I saw this series of pictures of the elections in Honduras by the Honduran documentary photographer Delmer Membreño on his Facebook page. And I remembered the pictures Christin Sandberg, my former colleague, and I took during the elections of 2009, see above: The same tension, the military and the cops everywhere, the desperation for change, at least from part of the Resistencia-movement…
So now it´s set, the future of Honduras for the four years to come, with 34 % of the votes in favour of Juan Orlando Hernández from the ruling party Partido Nacional and almost 29 % in favour of Xiomara Castro, from the Libre party, spouse of Manuel Zelaya who was kicked off the throne in the coup d’état in 2009.
Scenery: Maintain the biggest social gaps of Latin America, the highest levels of violence in the world, among the highest levels of migration, among the highest levels of murders of journalists …Iron fists against violence, more military…
Did you want this, Honduras?
Apparently. But the Resistencia is going out on the streets this afternoon , protesting against alleged fraud in the elections. But the EU and the OAS have given their verdict: the elections were transparent. Ni modo, Resistencia, you have to wait another four years.
So do we others. Among other things, Xiomara Castro promised prevention and rehabilitation as means of combatting violence, as well as community police, with reference mainly to the gangs.
The gangs of Honduras, in May, announced that they wanted to follow El Salvador´s example and introduce truce between themselves. In the rest of the region we sighed a small, hopeful sigh of relief, well knowing it would be difficult with the weak institutions and the infiltration of organized crime at all levels of society.

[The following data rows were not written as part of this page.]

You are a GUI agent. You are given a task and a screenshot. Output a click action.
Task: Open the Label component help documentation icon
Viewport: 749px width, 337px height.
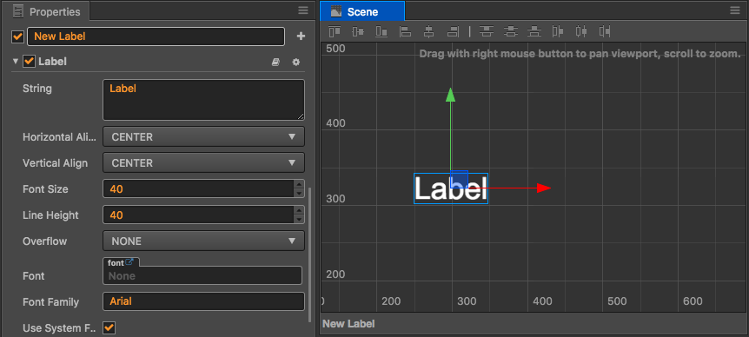275,62
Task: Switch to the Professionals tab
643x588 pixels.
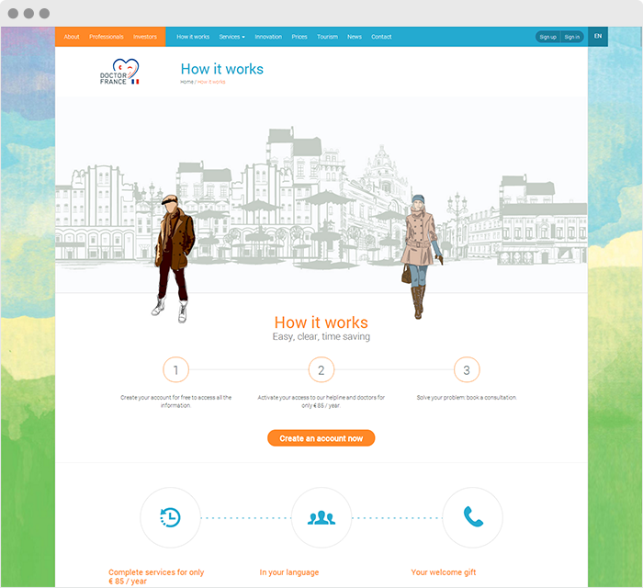Action: (107, 37)
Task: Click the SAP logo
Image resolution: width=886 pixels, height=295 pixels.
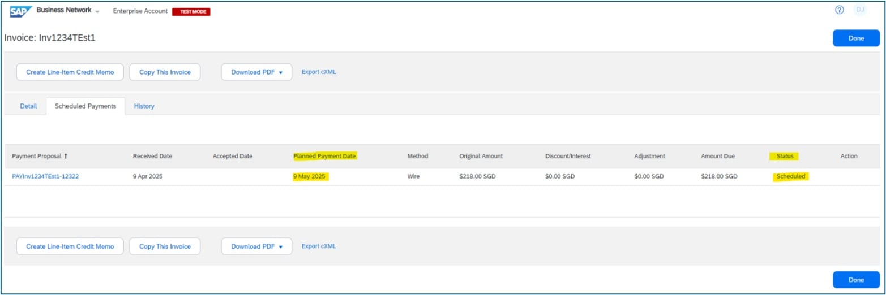Action: pyautogui.click(x=21, y=11)
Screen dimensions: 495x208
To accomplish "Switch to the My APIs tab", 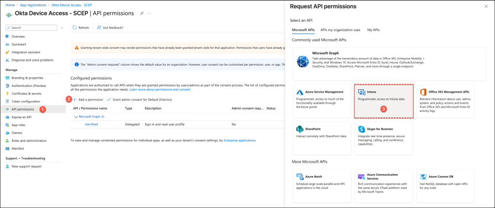I will pos(373,30).
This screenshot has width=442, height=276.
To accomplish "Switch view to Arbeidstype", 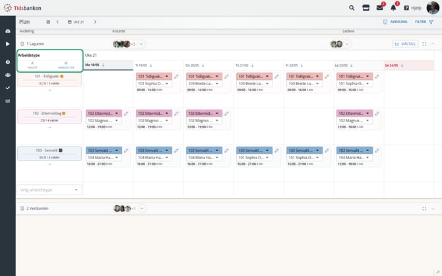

The elections gave new hope – and the people who are fighting for a new Honduras did well in the elections, but not well enough! They will hopefully do even better next time.
Two steps forward, one step back.
Update Dec. 4th.: Things are complicated in Honduras. The Guardian reports on too many reports of rampant vote-buying, fraud and violence. The role of the OEA and the EU as the watch-dogs of the elections is questioned here.